In fact, the investors are naturally indifferent to the choices that they make in between capital and profits gains. Arguably, suppose the investors needed immediate cash they could just create their policy to sell their current shares in the capital markets (Miller & Modigliani, 1961). Their arguments, however, are based on various assumptions.
They assured of a perfect capital market and rational investors. Apparently, when firms pay more dividends, then they must offer less share appreciation price and provide the same amount of returns to the stockholders. In this view, the investors make the investments decisions from the cash flows. For this to work, capital and dividend gains taxed at the same rate must not exist. It means that there no tax advantage or disadvantage associated with the capital and dividend gain.
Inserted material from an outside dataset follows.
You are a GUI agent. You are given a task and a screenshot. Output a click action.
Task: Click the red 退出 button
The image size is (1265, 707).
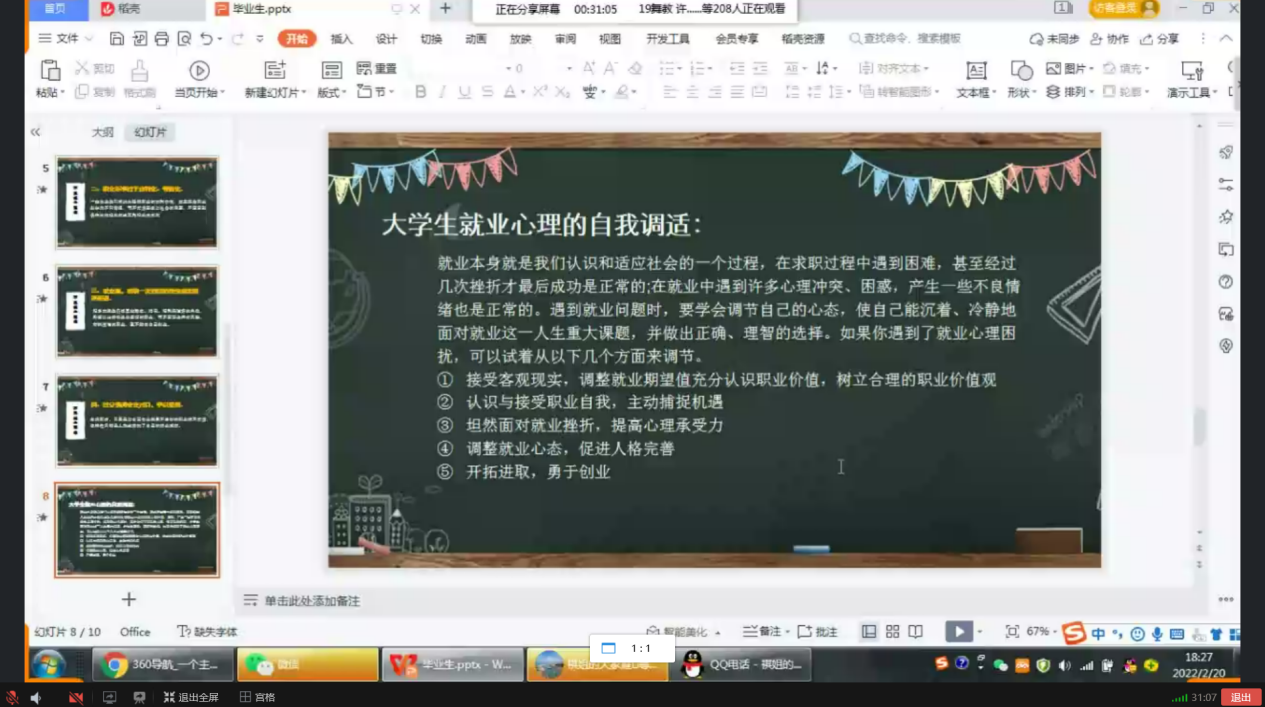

M-M model is ideally based on the assumption of perfectly operating capital markets.
However, in reality, the world markets are imperfect. To evaluate the empirical evidence on this irrelevance theory, Black and Scholes (1974) relaxed the assumption of the perfect capital market. As such, they used the Capital Asset Pricing model to test the link between stock returns and dividend gains. In the Capital Asset Pricing Model, it is argued that the projected returns on any security or stock are strictly a function of its β .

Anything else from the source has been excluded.